#### Listing ####

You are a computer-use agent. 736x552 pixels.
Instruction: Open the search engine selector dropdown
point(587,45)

####
#### Listing ####

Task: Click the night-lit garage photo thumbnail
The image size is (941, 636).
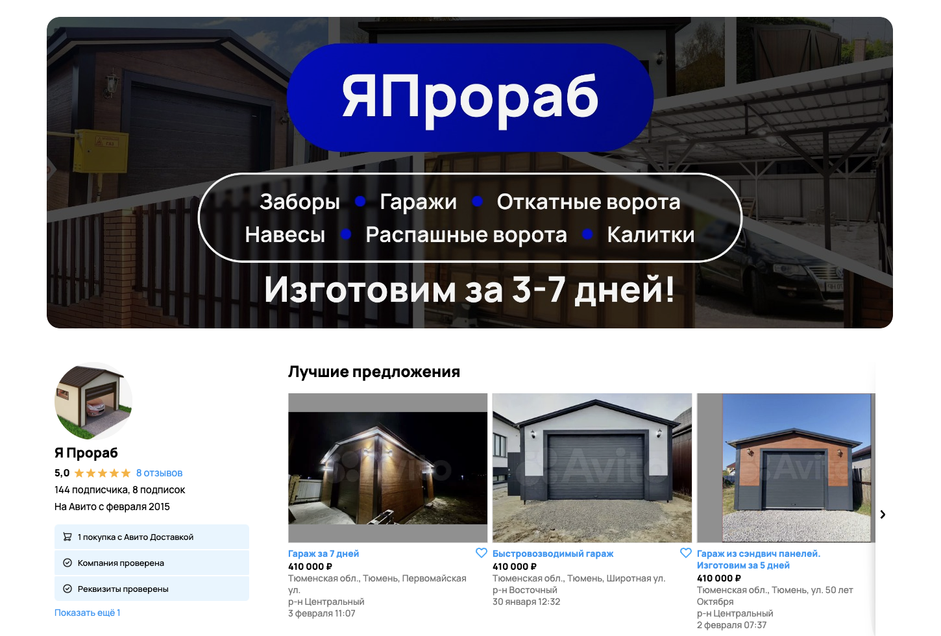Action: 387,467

####

§ **Exercise aim**: Rewrite the listing from the line with "You are a computer-use agent. 736x552 pixels." up to and including the line with "point(587,45)", putting "menu" in place of "dropdown" and leaving everything else unchanged.

§ **Response**:
You are a computer-use agent. 736x552 pixels.
Instruction: Open the search engine selector menu
point(587,45)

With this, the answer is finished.